* **What you should do**
In the piece on Smith-Mundt, duplicate word for word the stretch starting at "If we, in fact, look" and ending at "the American media.".

* **Quoted passage**
Strategic Miscommunication and Smith-Mundt

Briefly, Andrew Exum wrote a very good response over at the Guardian’s Comment is Free to the media’s recoil that some their analysts, who weren’t vetted, may have been influenced by a skilled influence operation to manage the perceptions of Americans of the war.  What a shock.  Isn’t that why the media is supposed to vet their analysts in the first place?  In the rush to get a face on the air, and keep him (any “hers”?) there, they skipped the background checks or simply ignored what came back.  I can understand the one-off, but this was systemic and ongoing. 

To my surprise, Smith-Mundt has not been recalled as often as I expected.  However, Andrew does highlight Smith-Mundt and its purpose of preventing the government from using information created for overseas broadcast from being used within our borders.  He makes the argument that “the most significant clause in the act remains a good one: propaganda cannot and should not be directed by government officials toward the people they represent.” 

If we, in fact, look back we’ll find something interesting.  Smith-Mundt intended, if implicitly and through behind the scenes handshakes, that propaganda designed for overseas broadcast to be shared with the people through the American media.   

There are two important aspects of Smith-Mundt to consider here.  First, one of the pillars of Smith-Mundt was preventing the U.S. government from bypassing the media in its conversations with the general public.  Various reasons were given, the most notable of which was the foreseen impact on the profits of newspaper and radio companies both large and small and the infringing on their First Amendment rights to speak.  The latter was directly related to concerns that the dominance of previous government agencies, the Committee for Public Information (President Wilson’s domestic propaganda office) and the Office of War Information (President Roosevelt’s domestic propaganda office), in speaking to the public would drown out private media, and oh yeah, alternative views. 

Second, Smith-Mundt’s prohibition was against direct dissemination of materials designed for overseas information campaigns by specific U.S. information and exchange agencies (i.e. VOA, later USIA, parts of the Department of Stateetc).  The media, scholars, the public, and Congress, were permitted to view and access the material.  It was not until 1972, 24 years after Smith-Mundt was enacted, were the limitation expanded to prohibit virtually all access and dissemination of information created for overseas use by the same agencies.  Also keep in mind that Smith-Mundt came out of the Foreign Relations / Foreign Affairs Committee in the Senate and House and not a domestic oversight committee, such as telecommunications.

* **Listed records**
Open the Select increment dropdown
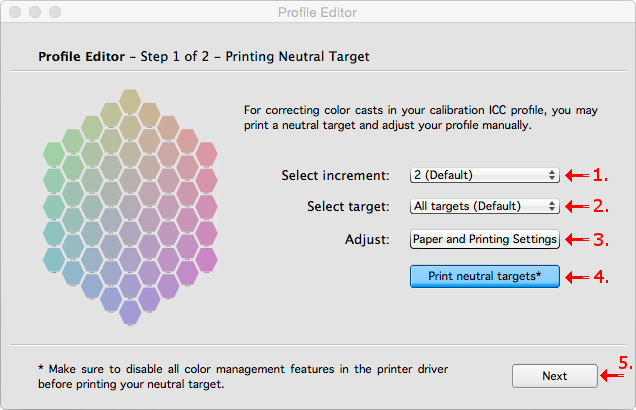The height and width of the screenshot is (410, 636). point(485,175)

==

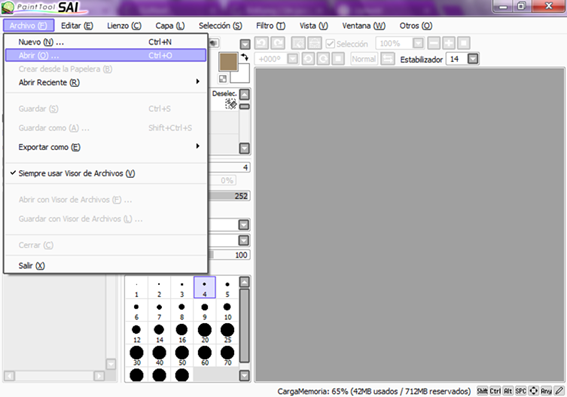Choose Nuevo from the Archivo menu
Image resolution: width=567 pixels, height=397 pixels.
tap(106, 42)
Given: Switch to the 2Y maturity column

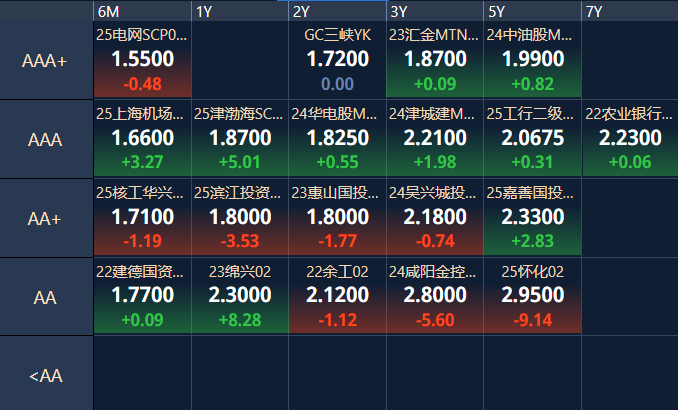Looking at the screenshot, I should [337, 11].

* **Task answer**
If we, in fact, look back we’ll find something interesting.  Smith-Mundt intended, if implicitly and through behind the scenes handshakes, that propaganda designed for overseas broadcast to be shared with the people through the American media.